Çocuklara Ve Çocuk Kalabilenlere 7 Gece, 7 Masal

Yeğenim Derinsu’ya Ve Tüm Çocuklara Ne Güzel Bir Hediye!

Çocuklara Ve Çocuk Kalabilenlere 7 Gece, 7 Masal

 

Bazen insan bir sınırdadır, bir geçiş yerindedir. Akdeniz’le Atlas Okyanus’unun suyu da birbirine karışmazmış; bir yere gelirsin ama sınırı geçişin çok zor olur bir taraftan bir tarafa.

Çocukluğumdan beri sürekli okuyorum, bize her zaman büyük bir sevgi veremese de rahmetlik babam, hele de annem devamlı okumamız konusunda her daim bizleri teşvik ederdi. Hatta babam dağı taşı aşıp, karlı günlerde de olsa, öğretmenlerin istedikleri ders kitabı olsun, başka kitaplar olsun ne yapar yapan bulur getirirdi eve. Annem ise sobanın fokurdayan sesleriyle lezzet sunan kıt imkânlarla hazırlanmış yemekleri kontrol eder, bir mutfağa girer, bir odaya geçir ama bakışlarını bizim üzerimizden hiç ayırmazdı, ders çalışırken. Kardeşim Seher’e de bana da bu güzellikler her daim verildi.
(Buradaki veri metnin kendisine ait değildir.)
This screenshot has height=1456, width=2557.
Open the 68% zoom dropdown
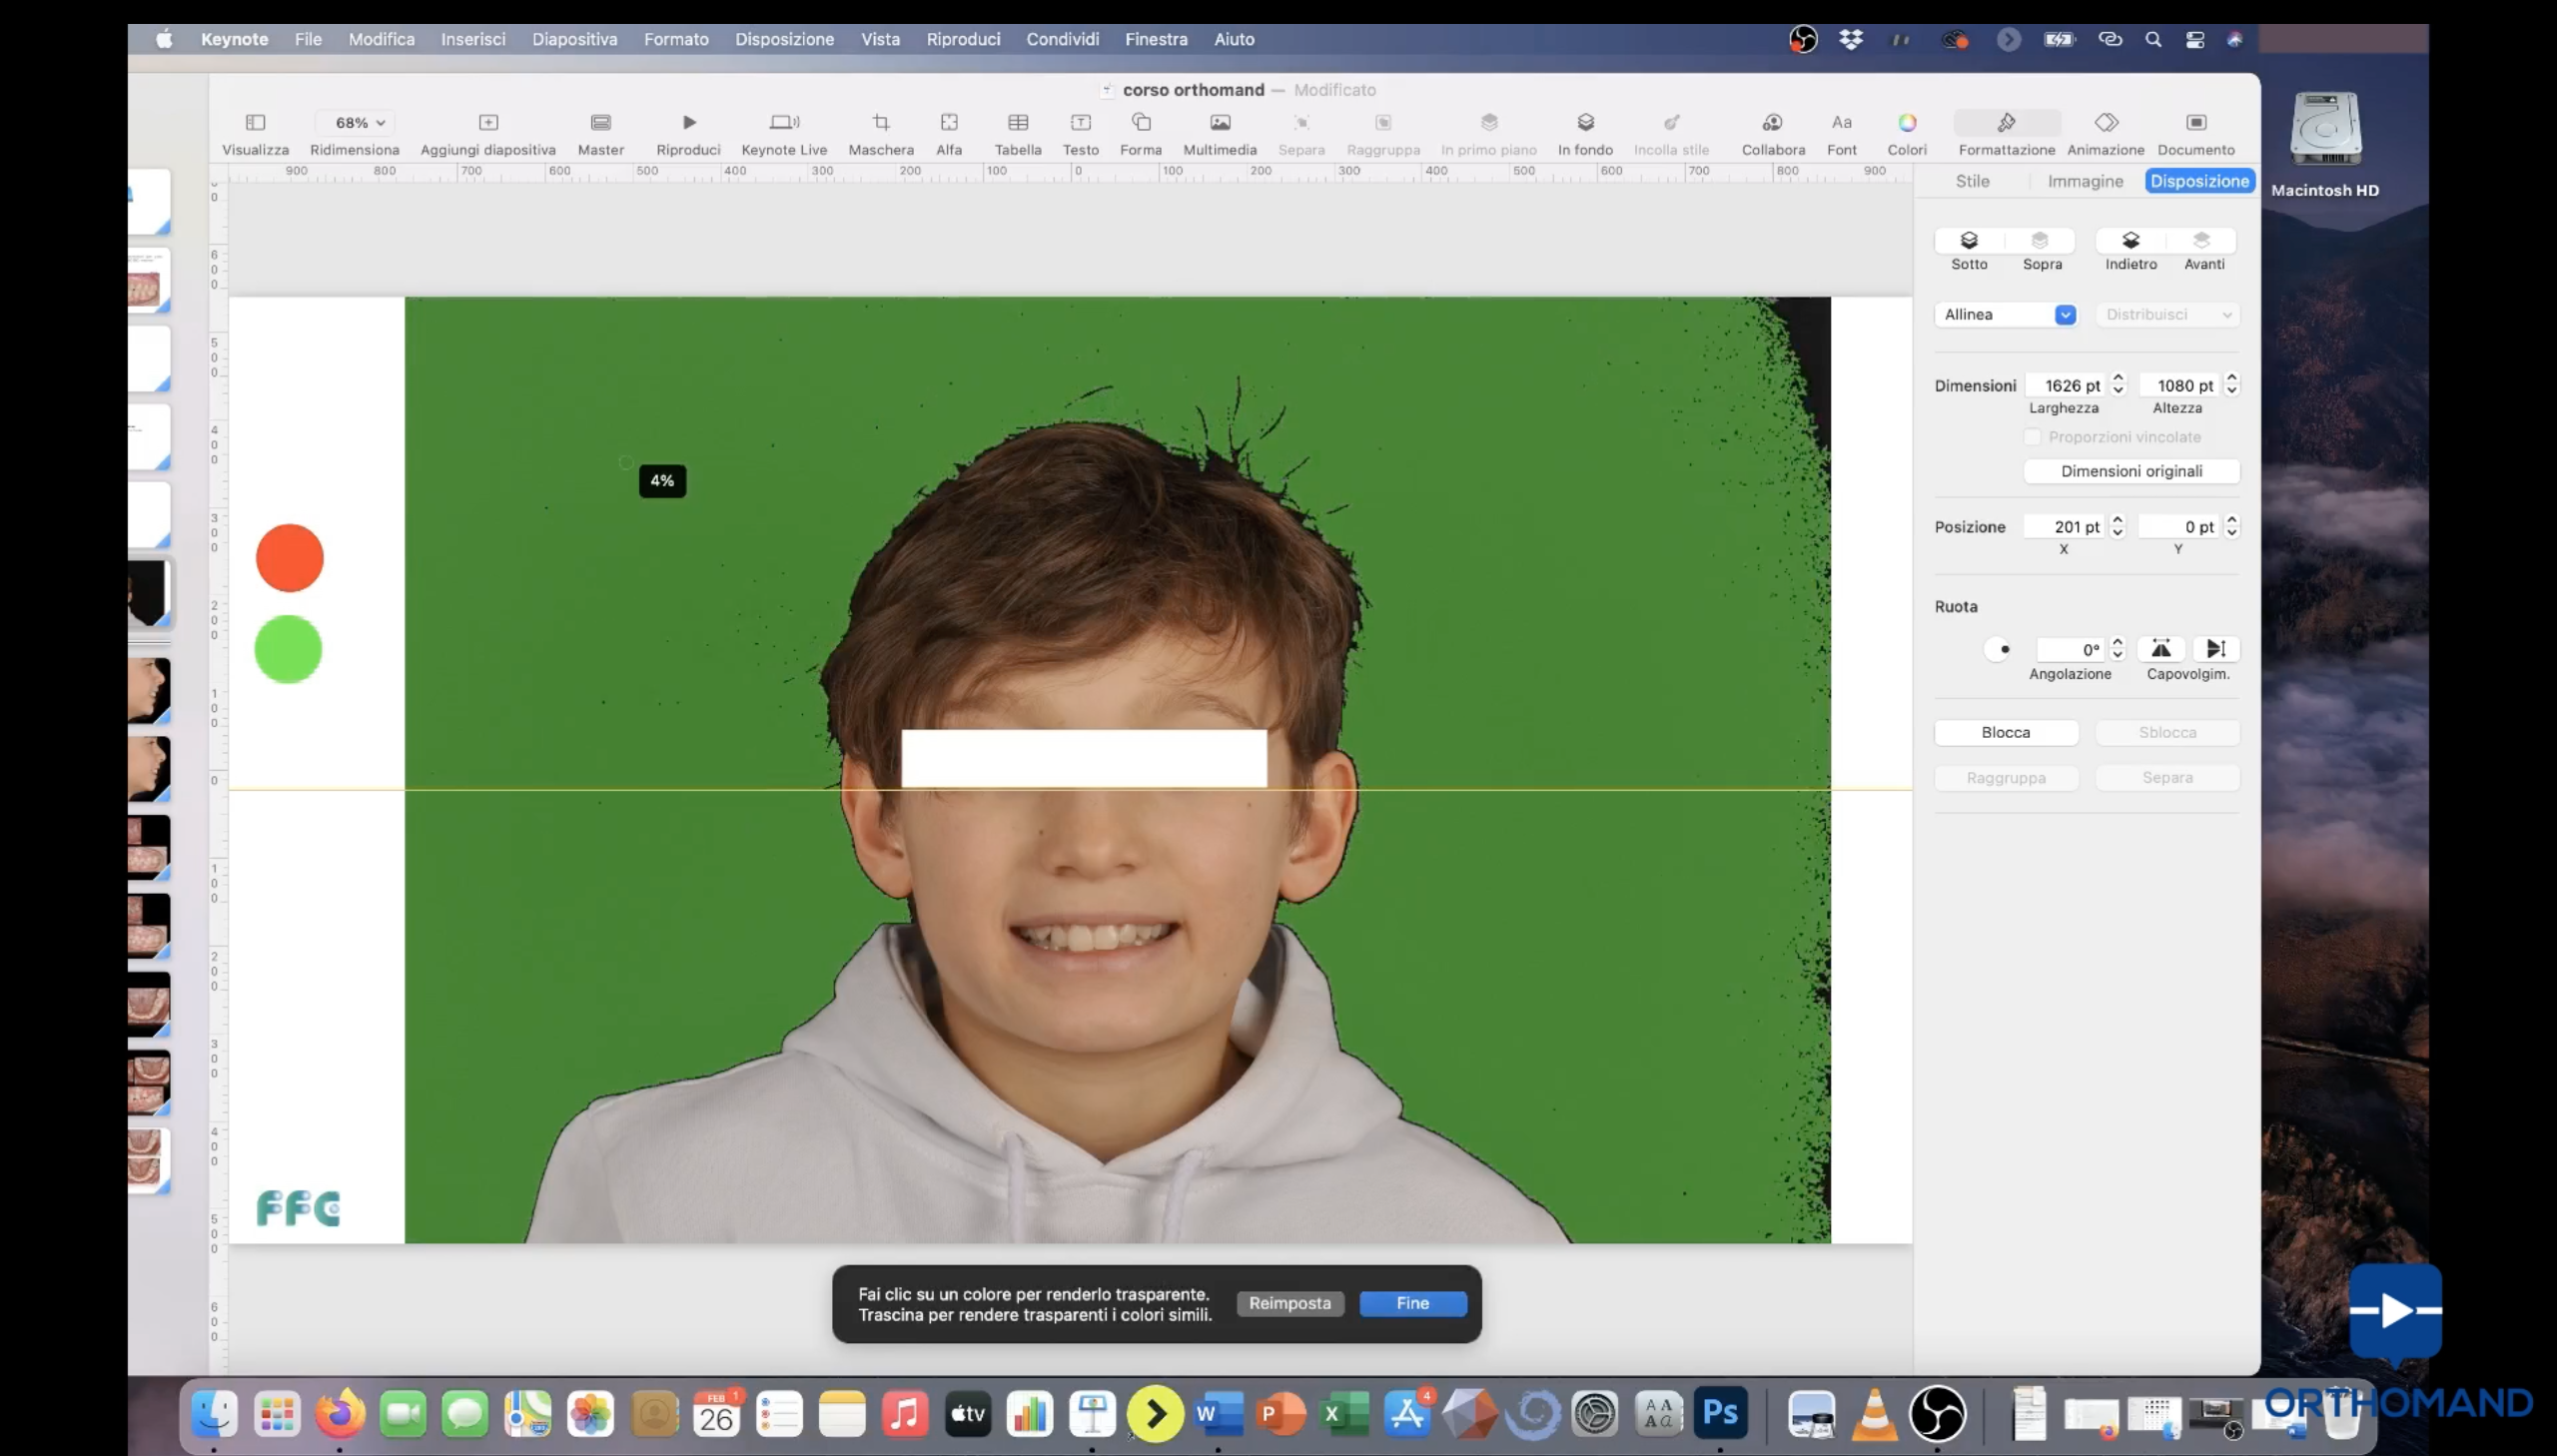(x=359, y=123)
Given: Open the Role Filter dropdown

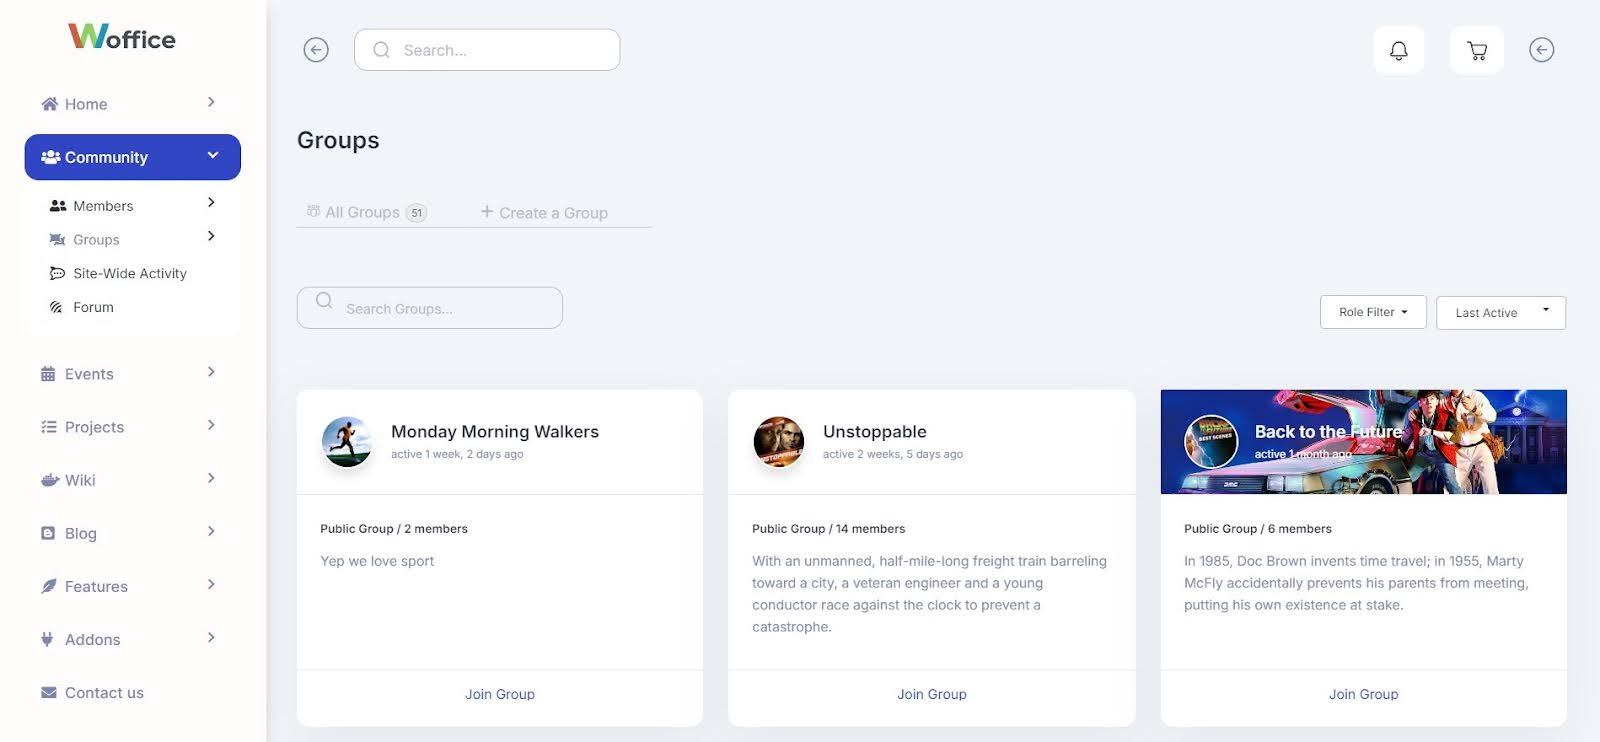Looking at the screenshot, I should click(x=1372, y=312).
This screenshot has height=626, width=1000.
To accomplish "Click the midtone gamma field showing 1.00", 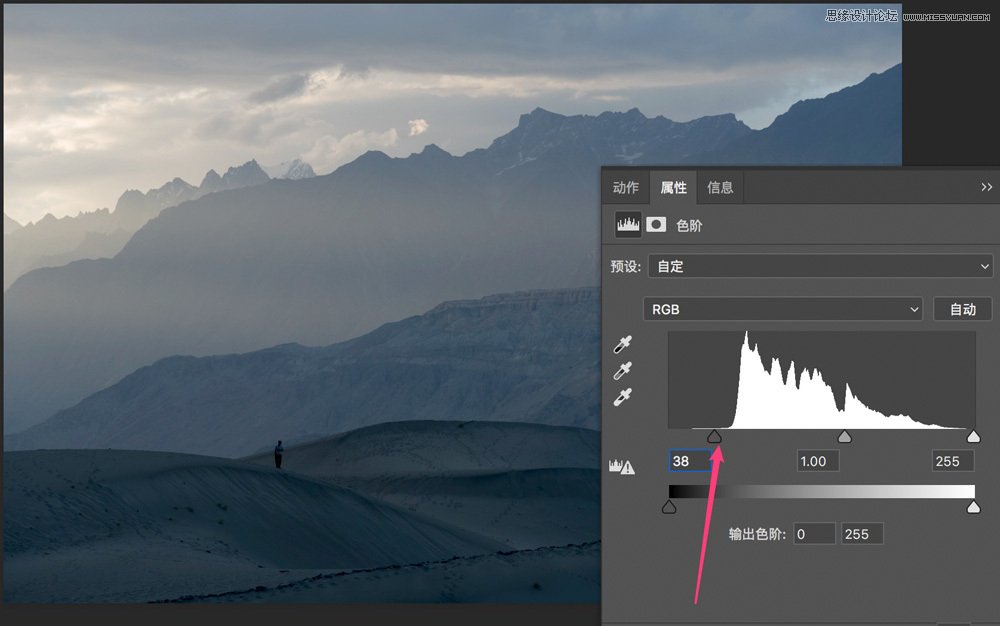I will 817,461.
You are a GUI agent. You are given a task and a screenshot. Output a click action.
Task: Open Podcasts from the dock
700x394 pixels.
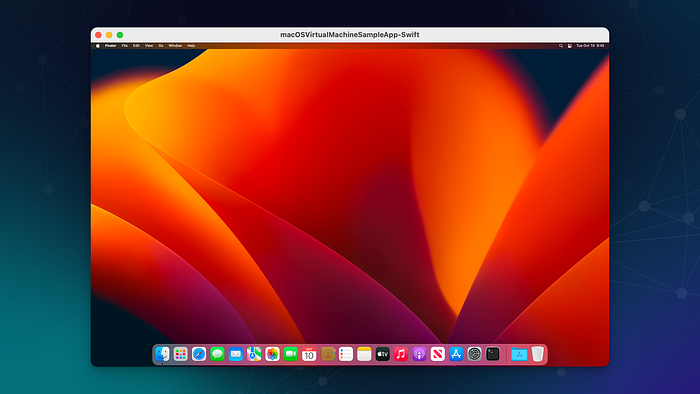[419, 354]
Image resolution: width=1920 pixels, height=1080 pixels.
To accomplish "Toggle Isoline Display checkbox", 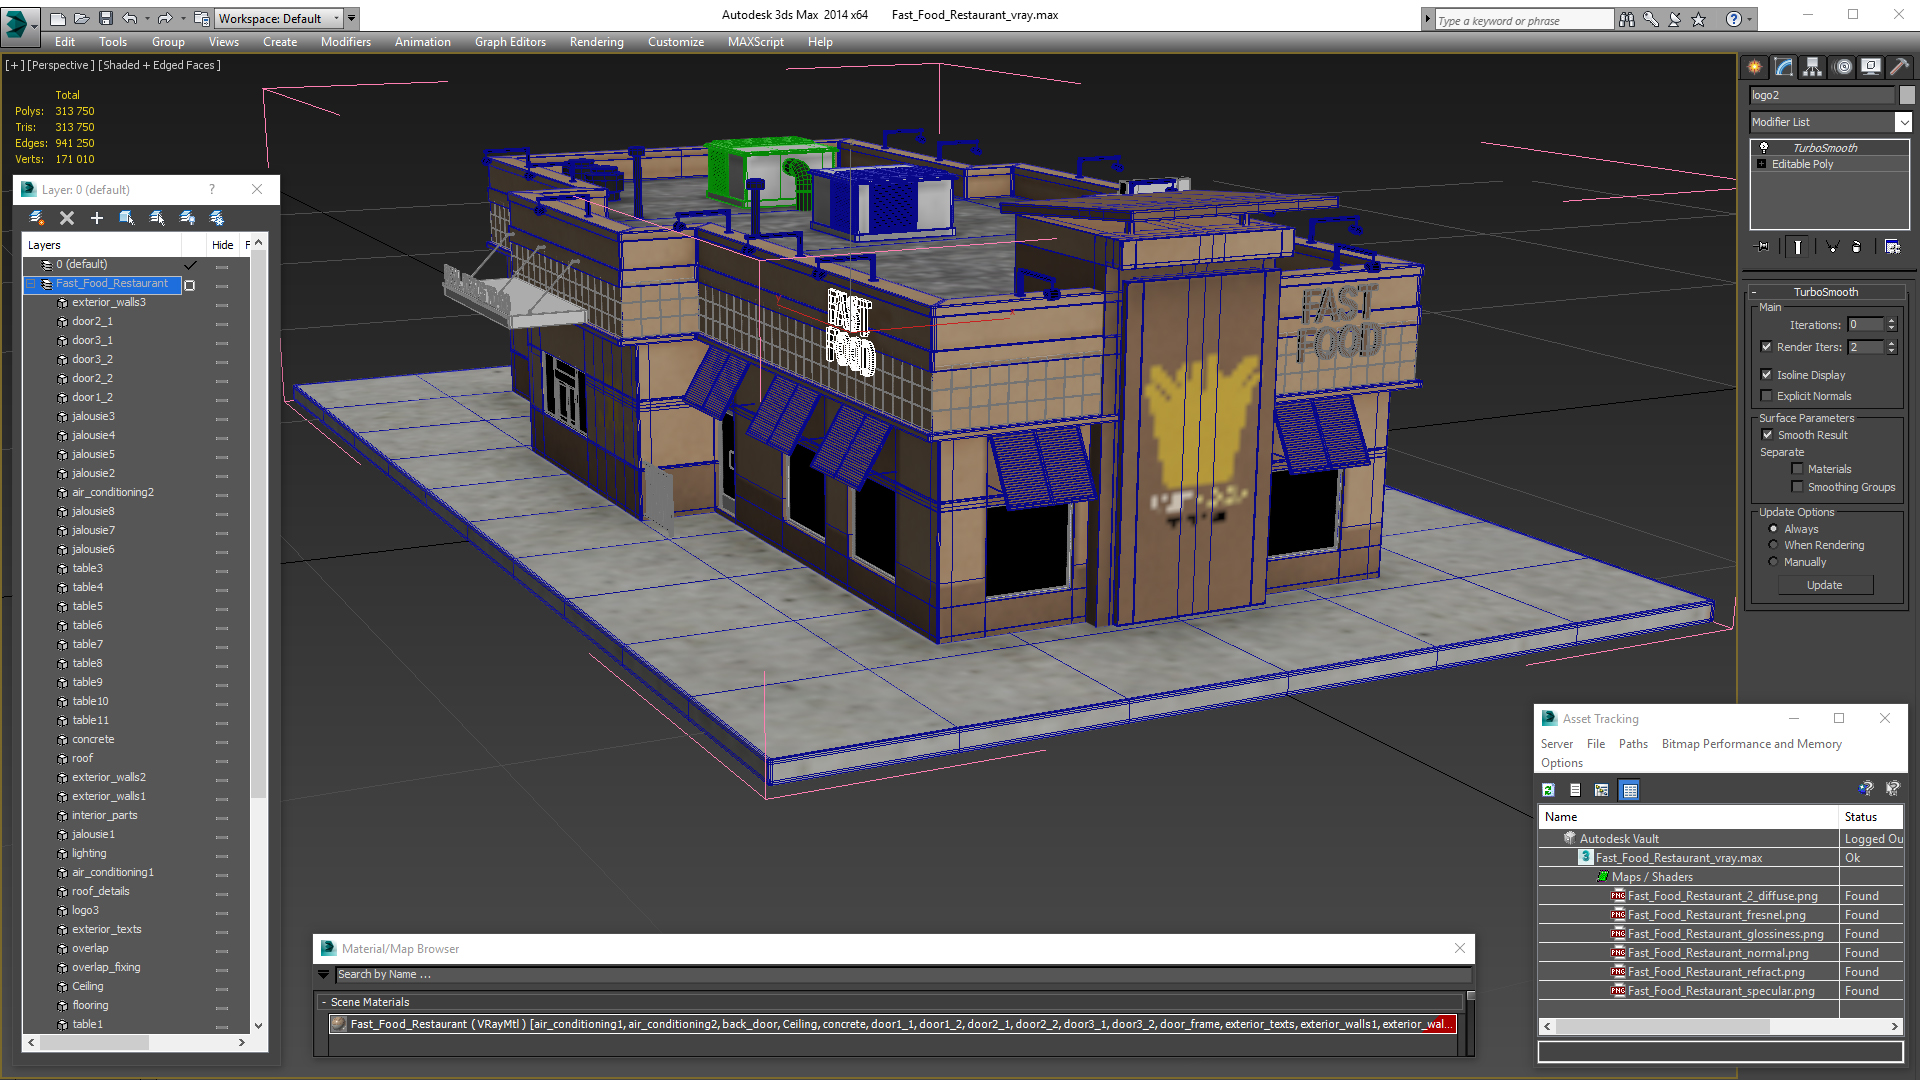I will point(1766,375).
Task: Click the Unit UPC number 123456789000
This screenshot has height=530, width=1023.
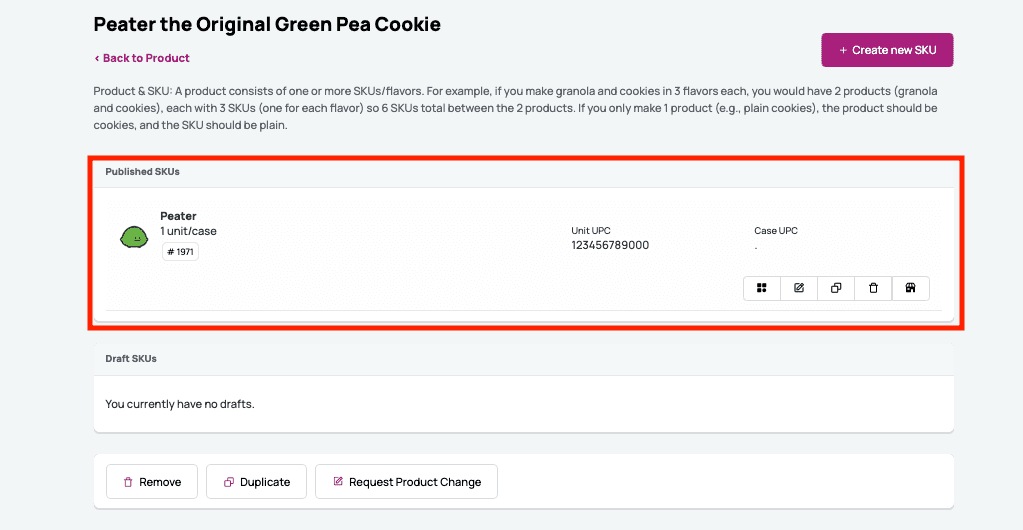Action: click(610, 245)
Ama benim asıl okuma serüvenim, aşkım belki de doğuştandır. Ne bileyim, her daim haylaz bir çocuk olarak sokakları alt üste edercesine saatlerce oyun oymayı bırakmamamın yanında müthiş de çalışkan, okuyan bir öğrenciydim.

Annemin bana pazardan aldığı Arı Maya öykü kitabı ise hatırlayabildiğim kadarıyla ilk okuduğum öykü kitabıydı.

Zamanla şiirler, romanlar, araştırmalar ağırlık kazandı, yıllar yılı ayda yaklaşık on kitap okuyan bir insan oldum. Bu beşe kadar inse de her türden kitap okuma alışkanlığım hep sürdü gitti, bugünlere geldik.

Ama şimdi ben kendimde bir boşluk, eksiklik hissediyorum; tarih, sosyoloji, antropoloji, araştırma v.s. yanında şiir, roman bende bir tutku olan türler.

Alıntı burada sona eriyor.